Quantitative flow-velocity structure before and after the growth of the MCA aneurysm was obtained using PIV System (Kanomax, Osaka, Japan). Silica particles with the size of 10 μm were added to the working fluid during the PIV measurements. The reflective silica particles were illuminated as they passed through a sheet of laser light, and sequential images of illuminated reflective particles in the sheet of laser light were acquired by the PIV. From those sequential images, a computer software program calculated direction and velocity of the particles. Flow-data acquisition was performed at 15 phases during a cardiac cycle in the pregrowth aneurysm model and at 18 phases in the postgrowth model.
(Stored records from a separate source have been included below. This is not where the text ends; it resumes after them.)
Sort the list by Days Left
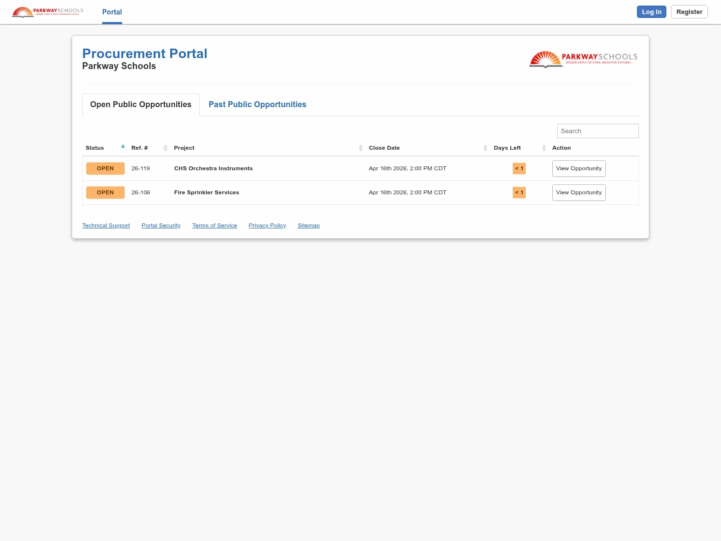Image resolution: width=721 pixels, height=541 pixels. 544,148
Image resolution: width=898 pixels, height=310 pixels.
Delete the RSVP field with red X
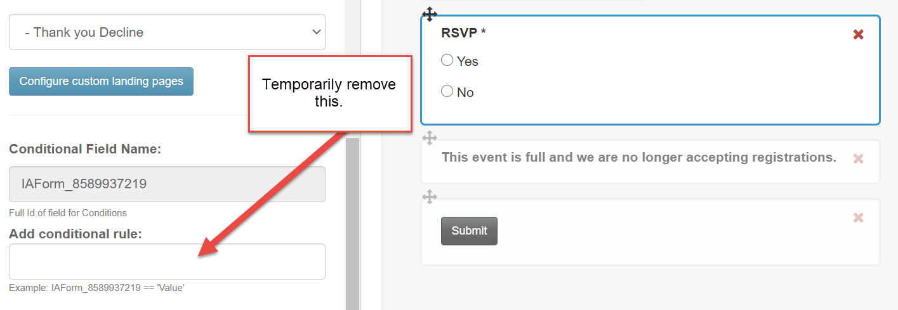pyautogui.click(x=858, y=35)
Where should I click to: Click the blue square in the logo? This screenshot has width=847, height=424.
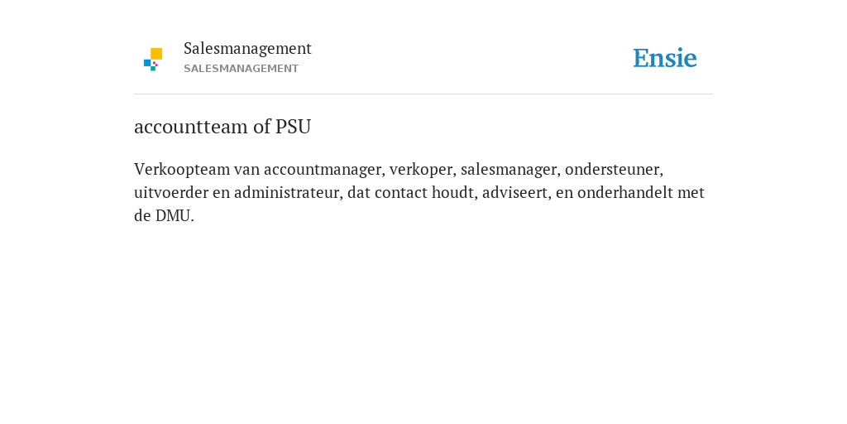click(x=147, y=63)
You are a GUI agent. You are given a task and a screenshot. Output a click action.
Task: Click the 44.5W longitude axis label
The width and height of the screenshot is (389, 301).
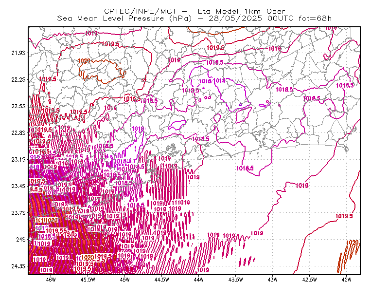point(162,280)
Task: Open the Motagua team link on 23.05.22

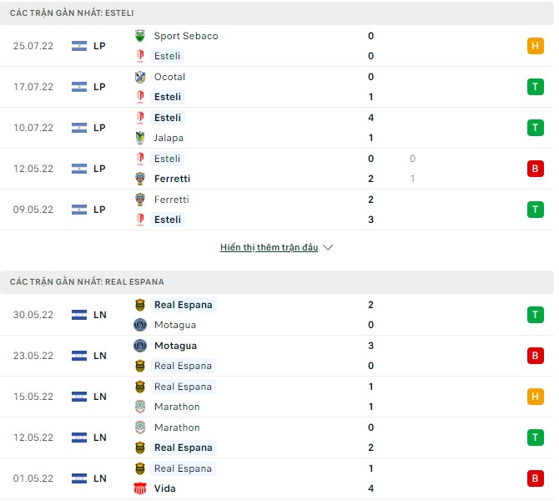Action: click(175, 346)
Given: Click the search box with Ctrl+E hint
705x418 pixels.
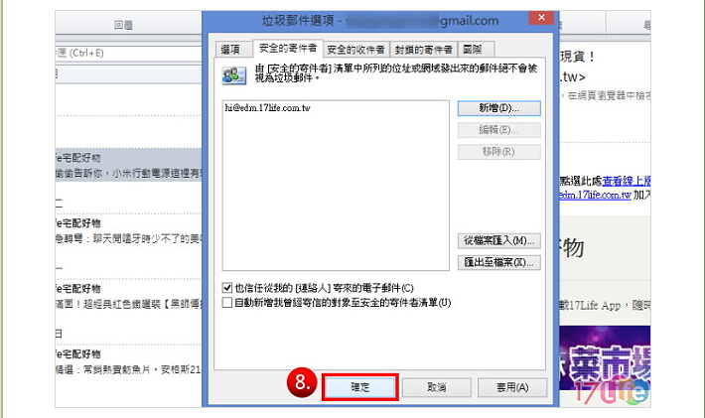Looking at the screenshot, I should (x=129, y=53).
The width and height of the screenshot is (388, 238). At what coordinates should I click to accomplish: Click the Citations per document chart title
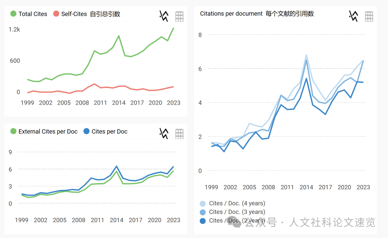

Flow-velocity vectors were obtained on 4 planes in the MCA aneurysm (3 planes perpendicular to the natural axis of the aneurysm and sagittal planes) and also on 1 plane in the parent artery (midpoint of the horizontal segment of the MCA). The rotational flow expressed by vorticity was also calculated by using the flow-velocity vectors acquired by PIV. The vorticity was given in the following equation: ω = rotυ, where ω is vorticity and rotυ is velocity vector.

Wall Shear Stress Measurements

The value of the fluid-induced wall shear was calculated from the flow-velocity results obtained by IFA 650 (TSI, Shoreview, Minn) with the measurement dimensions of 180 × 34.2μm. The LDV probe was mounted on a bidirectional traversing table allowing the measurement volume to be positioned within 5μm resolution. Titanium dioxide particles (0.63 μm) were added in the working fluid before the data acquisition with LDV. The flow-velocity result at each point was produced after the final average of 50 consecutive measurements.

The fluid-induced wall shear stress (τ) along the aneurysmal wall was calculated from the following equation: τ = ν dv/dx, where ν is the kinematic viscosity of the working fluid and dv/dx is the velocity gradient near the aneurysm wall. The shearing-velocity (dv) was obtained at the distance of 0.50 mm (dx) from the aneurysm wall, sampling the point shearing-velocity (dv) tangential to the contour of the aneurysm.5,14

Results

Intra-Aneurysmal Flow Structure

Flow-velocity vectors in the midsagittal plane are shown in Fig 2. The aneurysm inflow zone and flow structures in the aneurysm bleb were clearly depicted in this plane.

Fig 2.
Fig 2.

A and B, Intra-aneurysmal flow before growth. Alteration of flow-velocity structure (A) and vorticity mapping (B) during 1 cardiac cycle are presented on the midsagittal plane. C and D, Intra-aneurysmal flow after growth. Alteration of flow velocity structure (C) and vorticity mapping (D) during 1 cardiac cycle are presented on the corresponding midsagittal plane. Red and blue colors on vorticity mapping indicate counterclockwise and clockwise vortices, respectively; t indicates time.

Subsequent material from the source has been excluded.